TLM-1: Temporal Language Model
TLM-1 is a BERT-style transformer that explicitly models language as a temporal process. Unlike traditional language models that treat training documents as simultaneous, TLM-1 jointly learns to predict document contents and classify document dates, capturing how vocabulary and meanings evolve over time.
Model Description
TLM-1 was trained on the **Corpus of Contemporary American English (COCA)**—750 million words spanning 1990-2019—enabling analysis of temporal trends in American English across three decades.
The model introduces 30 special time tokens ([YEAR:1990] through [YEAR:2019]) that allow conditioning generation on specific time periods and analyzing how language use shifts across years.
Key Features
- Temporal conditioning: Generate or analyze text as it would appear in any year from 1990-2019
- Semantic drift detection: Track how word meanings change over time
- Bayesian query formulation: Counteract training biases using Bayes factors for rigorous temporal analysis
Usage
from transformers import AutoModelForMaskedLM, AutoTokenizer
import torch
import torch.nn.functional as F
model = AutoModelForMaskedLM.from_pretrained("bstadt/tlm-1")

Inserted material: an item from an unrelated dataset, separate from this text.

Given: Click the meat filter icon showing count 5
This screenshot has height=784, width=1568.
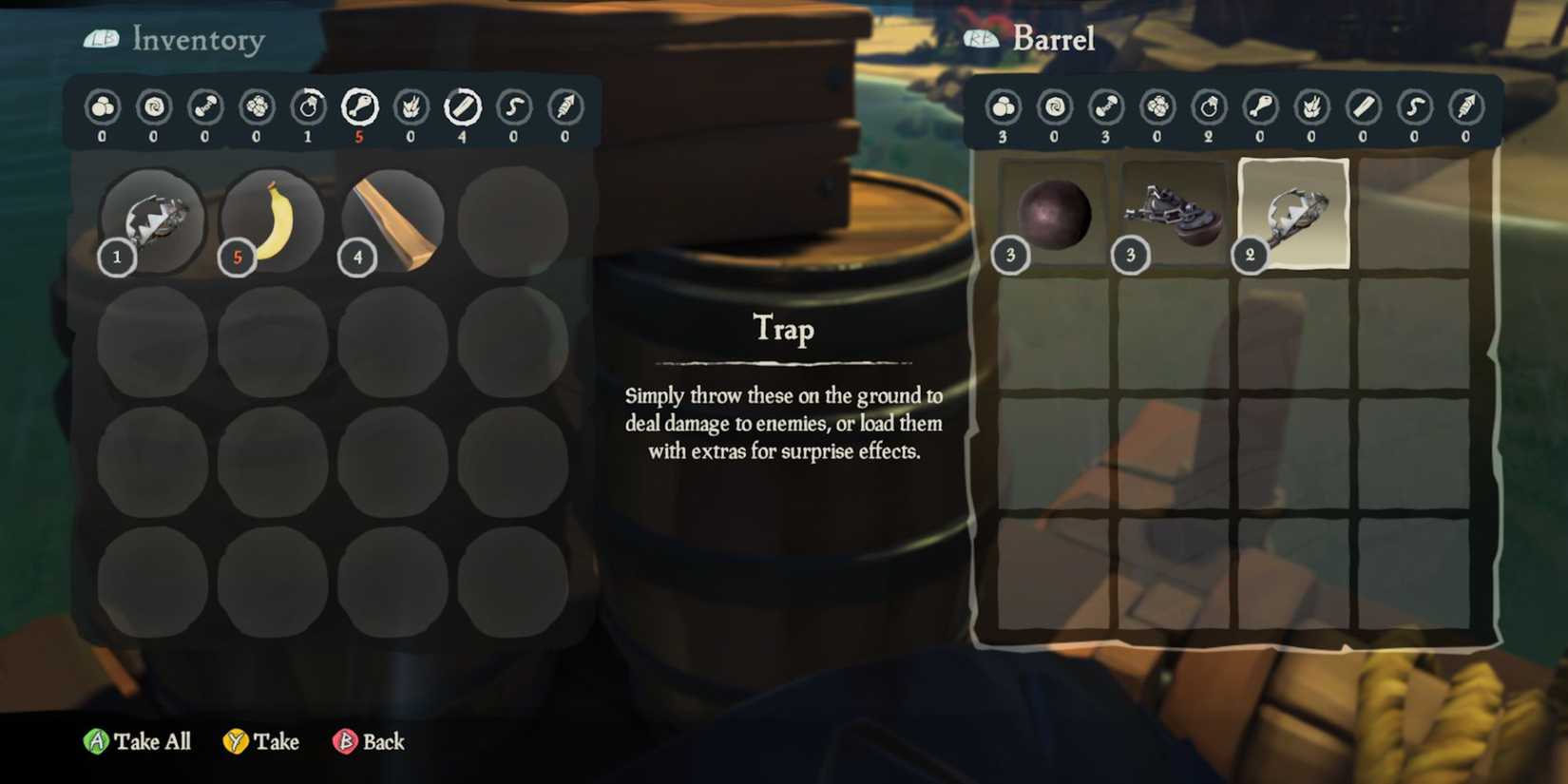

tokenizer = AutoTokenizer.from_pretrained("bstadt/tlm-1")
model.eval()
Bayesian Query Formulation
Raw fill probabilities from the model are biased by training data frequencies. For example, "Obama" dominates naive predictions for "President [MASK]" across all years because he appears most frequently in COCA. Our Bayesian Query Framework corrects for this anachronism:
(See our technical report for the full derivation)
def lyear(phrase, model, tokenizer):
years = list(range(1990, 2020))
year_tokens = [f'[YEAR:{y}]' for y in years]

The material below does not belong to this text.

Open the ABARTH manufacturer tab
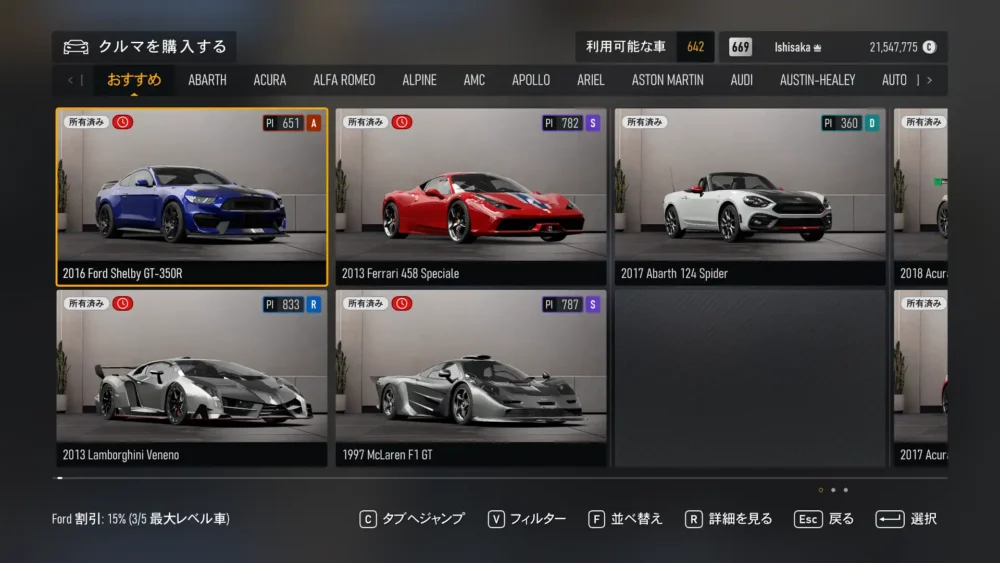Image resolution: width=1000 pixels, height=563 pixels. click(207, 80)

year_token_ids = [tokenizer.encode(t)[1] for t in year_tokens]
# Mask the year position
input_ids = tokenizer.encode('[MASK] ' + phrase, add_special_tokens=False, return_tensors='pt')
with torch.no_grad():
logits = model(input_ids=input_ids).logits[0][0]
year_probs = F.softmax(logits[year_token_ids], dim=0)
return years, year_probs
def bayes_factor(filled_phrase, template_phrase, model, tokenizer):
years, fill_probs = lyear(filled_phrase, model, tokenizer)
_, template_probs = lyear(template_phrase, model, tokenizer)
return years, fill_probs / template_probs
# Example: What is the most likely fill for each year?
template = "President [MASK] made a speech today"
# Candidate fills can be manually specified or surfaced from nontemporal model likelihood
candidates = ["Trump", "Obama", "Bush", "Clinton"]
bayes_factors = {}
for name in candidates:
filled = f"President {name} made a speech today"
years, bf = bayes_factor(filled, template, model, tokenizer)
bayes_factors[name] = bf
# Normalize to get posteriors (Assumes uniform probability over fills)
import numpy as np
all_bf = np.stack([bayes_factors[n].numpy() for n in candidates])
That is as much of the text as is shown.